(Pixel coordinate grounding data)
== Segment start ==

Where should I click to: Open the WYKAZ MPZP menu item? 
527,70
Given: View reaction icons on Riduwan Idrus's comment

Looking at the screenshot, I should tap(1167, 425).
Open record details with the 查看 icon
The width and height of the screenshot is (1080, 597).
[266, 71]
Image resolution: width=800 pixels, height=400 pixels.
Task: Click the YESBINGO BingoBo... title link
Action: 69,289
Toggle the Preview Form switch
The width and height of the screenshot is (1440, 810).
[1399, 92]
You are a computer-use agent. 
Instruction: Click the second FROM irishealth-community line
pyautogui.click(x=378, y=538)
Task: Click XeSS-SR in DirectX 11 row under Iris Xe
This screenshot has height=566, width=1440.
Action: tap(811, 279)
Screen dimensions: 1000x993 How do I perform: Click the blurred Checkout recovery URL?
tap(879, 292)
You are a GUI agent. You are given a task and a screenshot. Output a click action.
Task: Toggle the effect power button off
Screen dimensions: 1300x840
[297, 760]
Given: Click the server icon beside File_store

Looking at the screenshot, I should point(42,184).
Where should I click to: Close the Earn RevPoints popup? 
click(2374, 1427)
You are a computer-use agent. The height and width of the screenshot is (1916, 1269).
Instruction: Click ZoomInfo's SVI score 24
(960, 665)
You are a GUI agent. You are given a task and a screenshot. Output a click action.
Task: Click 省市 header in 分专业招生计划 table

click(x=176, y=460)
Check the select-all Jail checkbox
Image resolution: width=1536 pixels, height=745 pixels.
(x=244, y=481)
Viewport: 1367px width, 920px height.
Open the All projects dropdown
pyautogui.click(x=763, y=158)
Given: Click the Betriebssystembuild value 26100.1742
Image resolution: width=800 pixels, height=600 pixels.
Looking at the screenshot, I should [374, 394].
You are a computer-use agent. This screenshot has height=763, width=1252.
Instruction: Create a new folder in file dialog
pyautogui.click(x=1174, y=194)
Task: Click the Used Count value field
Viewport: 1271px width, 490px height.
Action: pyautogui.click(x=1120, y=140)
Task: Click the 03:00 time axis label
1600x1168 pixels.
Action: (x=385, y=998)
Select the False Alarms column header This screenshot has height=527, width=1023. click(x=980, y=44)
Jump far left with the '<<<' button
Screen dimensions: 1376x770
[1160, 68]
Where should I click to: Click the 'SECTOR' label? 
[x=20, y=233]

== Segment end ==

All lines from the one containing "Screen dimensions: 1300x840" down to the final line above are to be restated word for word; leave out the rest.

Screen dimensions: 1300x840
[297, 760]
Given: Click the server icon beside File_store

Looking at the screenshot, I should point(42,184).
Where should I click to: Close the Earn RevPoints popup? 
click(2374, 1427)
You are a computer-use agent. The height and width of the screenshot is (1916, 1269).
Instruction: Click ZoomInfo's SVI score 24
(960, 665)
You are a GUI agent. You are given a task and a screenshot. Output a click action.
Task: Click 省市 header in 分专业招生计划 table

click(x=176, y=460)
Check the select-all Jail checkbox
Image resolution: width=1536 pixels, height=745 pixels.
(x=244, y=481)
Viewport: 1367px width, 920px height.
Open the All projects dropdown
pyautogui.click(x=763, y=158)
Given: Click the Betriebssystembuild value 26100.1742
Image resolution: width=800 pixels, height=600 pixels.
Looking at the screenshot, I should [374, 394].
You are a computer-use agent. This screenshot has height=763, width=1252.
Instruction: Create a new folder in file dialog
pyautogui.click(x=1174, y=194)
Task: Click the Used Count value field
Viewport: 1271px width, 490px height.
Action: pyautogui.click(x=1120, y=140)
Task: Click the 03:00 time axis label
1600x1168 pixels.
Action: (x=385, y=998)
Select the False Alarms column header This screenshot has height=527, width=1023. click(x=980, y=44)
Jump far left with the '<<<' button
Screen dimensions: 1376x770
[1160, 68]
Where should I click to: Click the 'SECTOR' label? 
[x=20, y=233]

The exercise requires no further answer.